Towards Optimal Agentic Architectures for Offensive Security Tasks

arXiv cs.AI / 4/22/2026

💬 OpinionSignals & Early TrendsIdeas & Deep AnalysisModels & Research

Key Points

  • The paper studies how to choose agent coordination topologies for LLM-based security agents, addressing whether adding more agents improves results or merely increases cost.
  • It introduces a controlled benchmark with 20 interactive targets (web/API and binary), testing vulnerability detection in both whitebox and blackbox settings.
  • Across 600 core runs covering five architecture families, three model families, and two access modes, the study reports best validated detection with MAS-Indep at 64.2% and best efficiency with SAS at $0.058 per validated finding.
  • Results show strong performance gaps by observability and domain: whitebox greatly outperforms blackbox (67.0% vs. 32.7% validated detection) and web greatly outperforms binary (74.3% vs. 25.3%).
  • The findings suggest a non-monotonic cost–quality frontier, where broader coordination can raise coverage but does not always dominate after factoring in latency, token costs, and exploit-validation difficulty.

Abstract

Agentic security systems increasingly audit live targets with tool-using LLMs, but prior systems fix a single coordination topology, leaving unclear when additional agents help and when they only add cost. We treat topology choice as an empirical systems question. We introduce a controlled benchmark of 20 interactive targets (10 web/API and 10 binary), each exposing one endpoint-reachable ground-truth vulnerability, evaluated in whitebox and blackbox modes. The core study executes 600 runs over five architecture families, three model families, and both access modes, with a separate 60-run long-context pilot reported only in the appendix. On the completed core benchmark, detection-any reaches 58.0% and validated detection reaches 49.8%. MAS-Indep attains the highest validated detection rate (64.2%), while SAS is the strongest efficiency baseline at $0.058 per validated finding.
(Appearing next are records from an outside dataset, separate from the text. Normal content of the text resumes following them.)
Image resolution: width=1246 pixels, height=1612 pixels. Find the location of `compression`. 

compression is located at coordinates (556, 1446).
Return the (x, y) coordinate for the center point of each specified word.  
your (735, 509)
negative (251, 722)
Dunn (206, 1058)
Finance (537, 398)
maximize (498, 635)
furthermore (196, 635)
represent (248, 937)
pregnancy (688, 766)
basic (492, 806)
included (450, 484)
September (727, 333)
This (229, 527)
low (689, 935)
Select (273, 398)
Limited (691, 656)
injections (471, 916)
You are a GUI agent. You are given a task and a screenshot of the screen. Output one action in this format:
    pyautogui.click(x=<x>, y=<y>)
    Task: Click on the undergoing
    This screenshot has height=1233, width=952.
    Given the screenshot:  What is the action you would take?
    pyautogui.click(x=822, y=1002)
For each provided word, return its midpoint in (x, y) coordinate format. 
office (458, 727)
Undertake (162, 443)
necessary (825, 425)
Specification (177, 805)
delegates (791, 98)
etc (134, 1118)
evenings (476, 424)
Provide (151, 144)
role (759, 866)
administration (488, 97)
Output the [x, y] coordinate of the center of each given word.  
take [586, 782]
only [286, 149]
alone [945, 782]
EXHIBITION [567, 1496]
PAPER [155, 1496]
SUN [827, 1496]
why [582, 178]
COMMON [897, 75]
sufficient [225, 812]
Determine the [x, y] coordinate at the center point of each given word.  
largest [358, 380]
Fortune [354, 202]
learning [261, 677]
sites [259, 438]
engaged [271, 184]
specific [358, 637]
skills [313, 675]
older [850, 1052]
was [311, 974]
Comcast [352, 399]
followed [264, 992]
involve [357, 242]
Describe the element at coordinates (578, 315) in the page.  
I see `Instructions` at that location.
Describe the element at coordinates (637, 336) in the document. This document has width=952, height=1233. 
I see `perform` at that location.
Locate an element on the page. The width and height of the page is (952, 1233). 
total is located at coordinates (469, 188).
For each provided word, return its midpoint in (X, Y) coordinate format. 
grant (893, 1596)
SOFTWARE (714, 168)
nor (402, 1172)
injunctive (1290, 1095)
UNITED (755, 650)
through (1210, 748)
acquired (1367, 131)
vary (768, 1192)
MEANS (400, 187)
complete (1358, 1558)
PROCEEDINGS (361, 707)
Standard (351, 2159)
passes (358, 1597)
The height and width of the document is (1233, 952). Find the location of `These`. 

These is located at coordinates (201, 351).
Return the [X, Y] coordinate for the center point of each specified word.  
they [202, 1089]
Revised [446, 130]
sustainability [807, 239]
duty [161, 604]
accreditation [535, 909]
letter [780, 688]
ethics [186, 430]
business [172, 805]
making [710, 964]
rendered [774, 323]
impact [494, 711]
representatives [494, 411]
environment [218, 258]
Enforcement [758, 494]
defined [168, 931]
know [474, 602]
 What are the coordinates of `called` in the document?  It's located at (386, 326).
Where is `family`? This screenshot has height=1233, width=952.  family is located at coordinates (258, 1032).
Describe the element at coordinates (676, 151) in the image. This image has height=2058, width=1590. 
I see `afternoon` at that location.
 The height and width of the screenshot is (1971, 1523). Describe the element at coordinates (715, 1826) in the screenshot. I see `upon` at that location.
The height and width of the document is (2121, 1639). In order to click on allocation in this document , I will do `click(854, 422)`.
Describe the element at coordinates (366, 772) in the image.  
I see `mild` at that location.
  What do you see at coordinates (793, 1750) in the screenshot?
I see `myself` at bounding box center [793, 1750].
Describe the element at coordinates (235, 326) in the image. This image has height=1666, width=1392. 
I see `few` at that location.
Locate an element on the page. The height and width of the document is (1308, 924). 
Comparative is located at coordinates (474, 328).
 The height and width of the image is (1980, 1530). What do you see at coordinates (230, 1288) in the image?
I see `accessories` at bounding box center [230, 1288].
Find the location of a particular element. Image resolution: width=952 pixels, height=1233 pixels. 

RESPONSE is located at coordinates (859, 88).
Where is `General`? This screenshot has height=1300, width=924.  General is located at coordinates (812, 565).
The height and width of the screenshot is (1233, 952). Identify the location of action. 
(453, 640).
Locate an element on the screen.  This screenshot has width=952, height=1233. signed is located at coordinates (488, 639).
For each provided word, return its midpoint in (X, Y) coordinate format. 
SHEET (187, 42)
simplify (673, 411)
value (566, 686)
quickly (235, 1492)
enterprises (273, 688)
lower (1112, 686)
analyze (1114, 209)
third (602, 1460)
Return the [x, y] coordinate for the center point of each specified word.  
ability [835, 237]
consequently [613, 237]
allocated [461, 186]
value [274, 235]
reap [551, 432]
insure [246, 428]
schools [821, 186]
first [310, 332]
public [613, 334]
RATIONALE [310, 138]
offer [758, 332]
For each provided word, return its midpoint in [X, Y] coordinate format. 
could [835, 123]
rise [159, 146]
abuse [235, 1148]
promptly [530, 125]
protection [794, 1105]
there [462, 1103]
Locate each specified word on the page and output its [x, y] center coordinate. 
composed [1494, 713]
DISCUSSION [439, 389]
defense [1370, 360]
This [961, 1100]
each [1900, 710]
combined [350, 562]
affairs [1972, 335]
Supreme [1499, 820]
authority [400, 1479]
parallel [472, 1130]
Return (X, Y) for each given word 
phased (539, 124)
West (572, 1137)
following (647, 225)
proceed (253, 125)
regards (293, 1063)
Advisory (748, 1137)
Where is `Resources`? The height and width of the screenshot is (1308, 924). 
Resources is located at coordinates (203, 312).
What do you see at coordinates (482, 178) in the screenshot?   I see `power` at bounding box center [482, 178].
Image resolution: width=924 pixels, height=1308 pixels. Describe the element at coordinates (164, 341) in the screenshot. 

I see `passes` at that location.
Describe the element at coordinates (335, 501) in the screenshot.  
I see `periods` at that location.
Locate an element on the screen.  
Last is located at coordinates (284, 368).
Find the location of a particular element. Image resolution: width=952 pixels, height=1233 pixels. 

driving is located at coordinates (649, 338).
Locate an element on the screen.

Whitebox materially outperforms blackbox (67.0% vs. 32.7% validated detection), and web materially outperforms binary (74.3% vs. 25.3%). Bootstrap confidence intervals and paired target-level deltas show that the dominant effects are observability and domain, while some leading whitebox topologies remain statistically close. The main result is a non-monotonic cost-quality frontier: broader coordination can improve coverage, but it does not dominate once latency, token cost, and exploit-validation difficulty are taken into account.